Austrian violinist and teacher

Christian Altenburger (born 7 September 1957) is an Austrian classical violinist.

== Life and career ==
Christian Altenburger was born in Heidelberg. He is the son of the violinist Alfred Altenburger. He studied at the University of Music and Performing Arts Vienna while still at school. After graduating, he began studying at the Juilliard School in New York in Dorothy DeLay's class, on the recommendation of Zubin Mehta. He made his debut as a soloist at the Wiener Musikverein in 1976. Further engagements as a soloist followed in concerts with orchestras such as the Vienna Philharmonic, the Berlin Philharmonic, the London Symphony Orchestra, the New York Philharmonic, and the Chicago Symphony Orchestra under conductors such as Claudio Abbado, Bernard Haitink, James Levine, Zubin Mehta and Wolfgang Sawallisch. Altenburger is a regular participant in international chamber music festivals such as Santa Fe, Kuhmo and Stavanger, and at the Pablo Casals Festival in Prades. He is also the organizer of various chamber music events. He was married to the actress Julia Stemberger, by whom he had a daughter, Fanny Altenburger.

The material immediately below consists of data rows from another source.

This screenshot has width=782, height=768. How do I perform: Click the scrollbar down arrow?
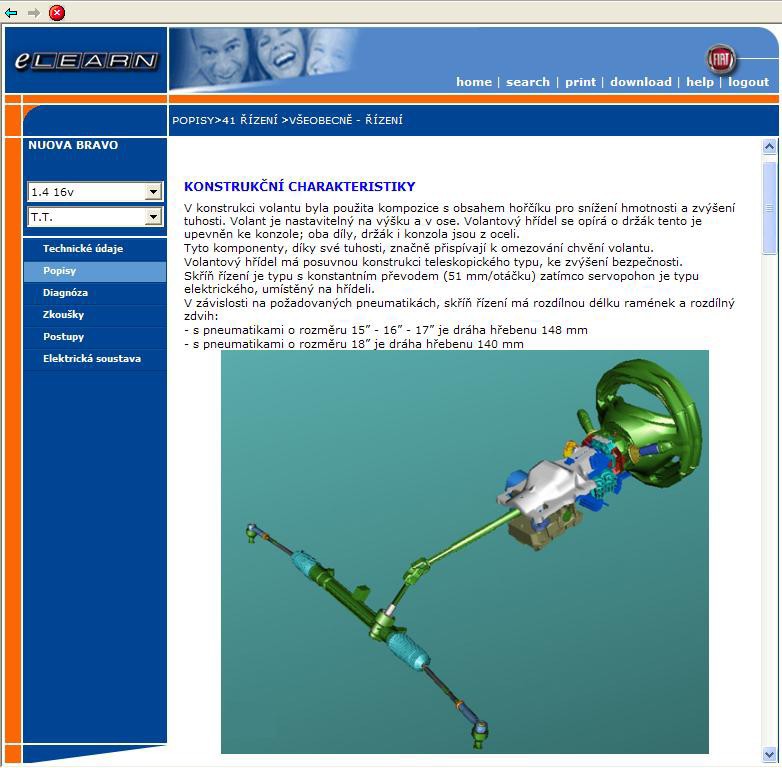pos(769,755)
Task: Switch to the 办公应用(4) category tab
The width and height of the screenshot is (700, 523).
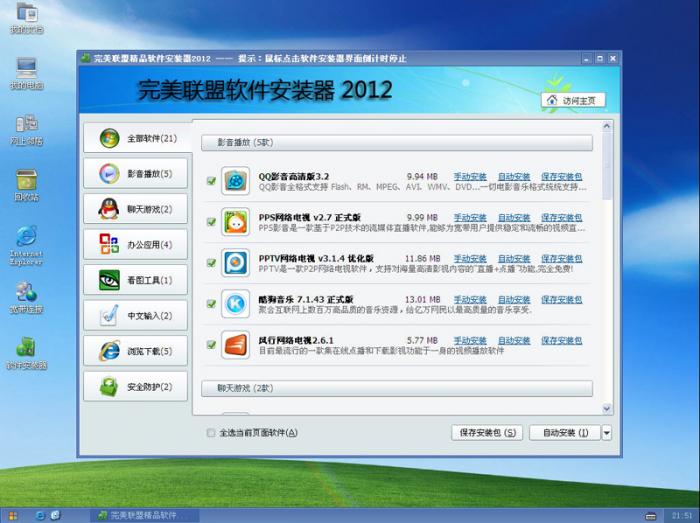Action: click(135, 245)
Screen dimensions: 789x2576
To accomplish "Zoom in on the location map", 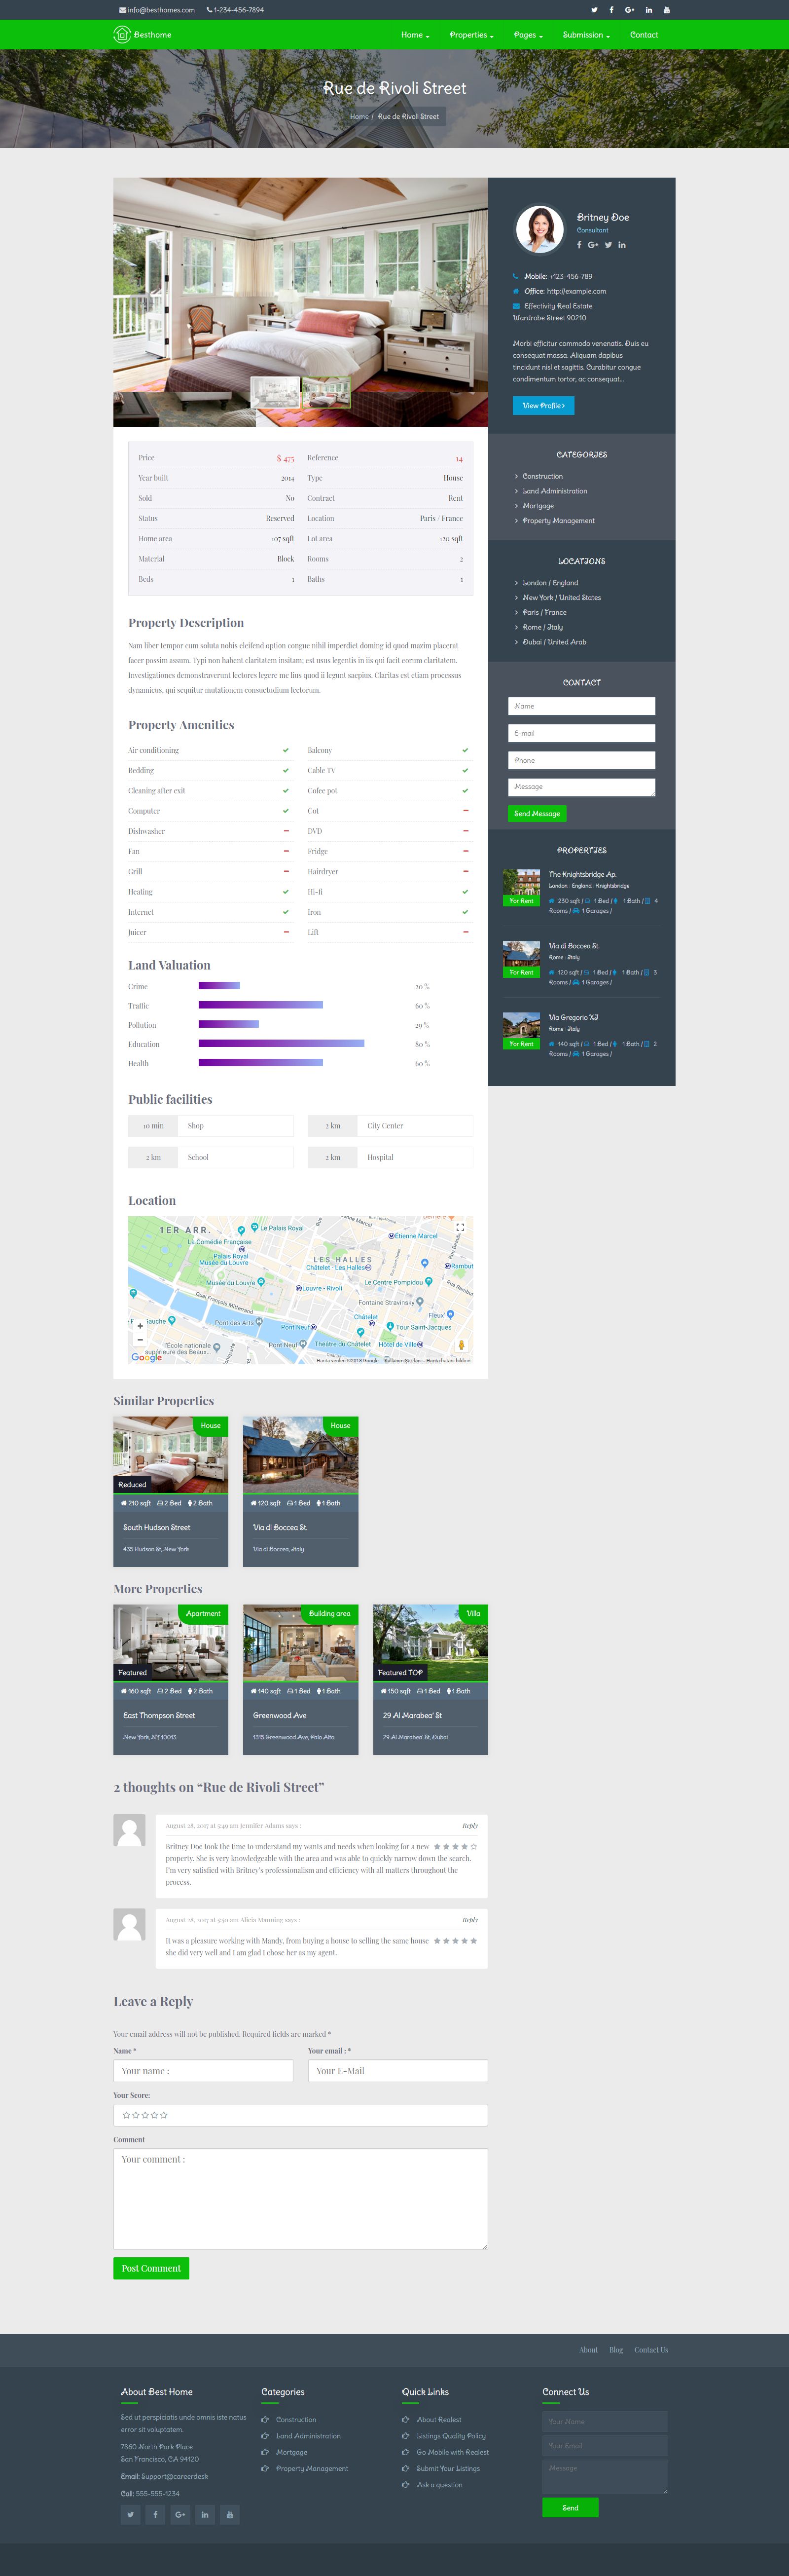I will click(140, 1326).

From 1990 to 2001 he taught as professor of violin at the Hochschule für Musik, Theater und Medien Hannover. From 1999 to 2005 he was artistic director of the Musiktage Mondsee together with Julia Stemberger. Professor Altenburger is currently married to British violinist Lydia Altenburger (née Westcombe-Evans). The couple married in 2010 and have 2 sons, Nicolas (born 2011) and Severin (2012).

In 2001 he received a professorship at the Vienna University of Music. Since 2003 he has been artistic director of the chamber music festival Schwäbischer Frühling, and since 2006 of the Loisiarte in Langenlois.

== Awards ==
- 2018: Niederösterreichischer Kulturpreis – Recognition award in the Musik category.

== Altenburger's violins ==
During a burglary in Altenburger's apartment on 29 May 2007, thieves stole a supposed Stradivari violin from the year 1680 worth around 2.5 million euros and a Vuillaume violin worth around 120,000 euros, which were found undamaged by the police on 5 June 2007. The three perpetrators were arrested and sentenced to six and five years respectively. They had committed ten burglaries in May 2007 alone. During the trial, an expert was unable to confirm the authenticity of the Stradivarius. The violin was smaller than a typical Stradivarius, probably a violin from the house of Amati. Three or four masters from Cremona could be considered as manufacturers. The value could therefore be set at 500,000 euros.